Als we maar niet de hele dag verplicht moeten huilen en naar depressieve mensen luisteren. Dat is wat Aline (16), Indiya (14) en Henriette (42) vreesden voordat ze zich na aanvankelijke twijfel inschreven voor het weekeinde ‘Achter de regenboog’, waar mensen die een naaste hebben verloren, elkaar ontmoeten.
Kampeerboerderij in de bossen
Op zondagmiddag, als ze er al twee dagen praten, knutselen, kleien, schilderen, schreeuwen, zingen én berusting op hebben zitten, voelen ze zich helemaal thuis. “Ik was bang dat ik me groot moest houden of dat ik alleen zou zijn, maar dat is gelukkig niet waar gebleken”, deelt Henriette. Zij verloor haar dochter, de oudere zus van Indiya. Aline raakte haar moeder kwijt.
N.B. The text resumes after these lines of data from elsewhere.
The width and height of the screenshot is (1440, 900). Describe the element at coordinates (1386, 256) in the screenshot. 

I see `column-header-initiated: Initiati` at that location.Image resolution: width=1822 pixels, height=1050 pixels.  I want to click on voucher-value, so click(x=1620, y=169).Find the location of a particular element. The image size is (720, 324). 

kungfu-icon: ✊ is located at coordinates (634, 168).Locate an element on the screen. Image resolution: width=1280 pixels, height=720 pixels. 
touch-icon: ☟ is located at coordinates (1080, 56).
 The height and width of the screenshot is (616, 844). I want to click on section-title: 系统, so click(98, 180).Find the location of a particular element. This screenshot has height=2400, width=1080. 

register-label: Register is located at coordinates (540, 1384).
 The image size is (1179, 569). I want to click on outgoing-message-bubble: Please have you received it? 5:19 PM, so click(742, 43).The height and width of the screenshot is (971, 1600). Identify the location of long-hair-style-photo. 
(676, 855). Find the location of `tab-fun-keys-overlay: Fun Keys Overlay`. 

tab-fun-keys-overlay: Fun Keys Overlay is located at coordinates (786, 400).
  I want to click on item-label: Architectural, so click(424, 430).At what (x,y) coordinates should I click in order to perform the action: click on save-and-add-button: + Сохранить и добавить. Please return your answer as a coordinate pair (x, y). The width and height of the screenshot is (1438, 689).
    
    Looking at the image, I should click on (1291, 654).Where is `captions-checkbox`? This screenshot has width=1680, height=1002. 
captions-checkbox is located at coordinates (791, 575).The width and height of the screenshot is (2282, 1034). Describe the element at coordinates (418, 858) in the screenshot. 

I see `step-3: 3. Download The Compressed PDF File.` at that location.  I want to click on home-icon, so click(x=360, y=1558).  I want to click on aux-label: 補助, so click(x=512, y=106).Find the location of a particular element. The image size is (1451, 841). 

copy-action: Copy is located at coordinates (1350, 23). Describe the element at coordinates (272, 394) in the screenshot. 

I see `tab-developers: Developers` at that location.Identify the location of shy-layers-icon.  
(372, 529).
De deelnemers aan het weekend verblijven in Morgenrood, een kampeerboerderij in de bossen bij Oisterwijk. Het gaat om acht gezinnen uit heel Brabant, in totaal 22 personen. Alle aanwezigen hebben nog niet zo lang geleden iemand moeten afstaan: een vader, een echtgenoot, een dochter. Maar liefst zeventien vrijwilligers staan klaar.
Uiteenlopende leeftijden
Er is een grote lotsverbondenheid tussen de deelnemers, ondanks hun uiteenlopende leeftijden. De 8-jarige Renske, die haar vader verloor, dacht net als Henriette dat ze zich alleen zou voelen tijdens het weekeinde. “Ik zag er een week van tevoren nog enorm tegenop. Maar alles is heel erg meegevallen.” Ze gaat blij weg, geeft ze toe.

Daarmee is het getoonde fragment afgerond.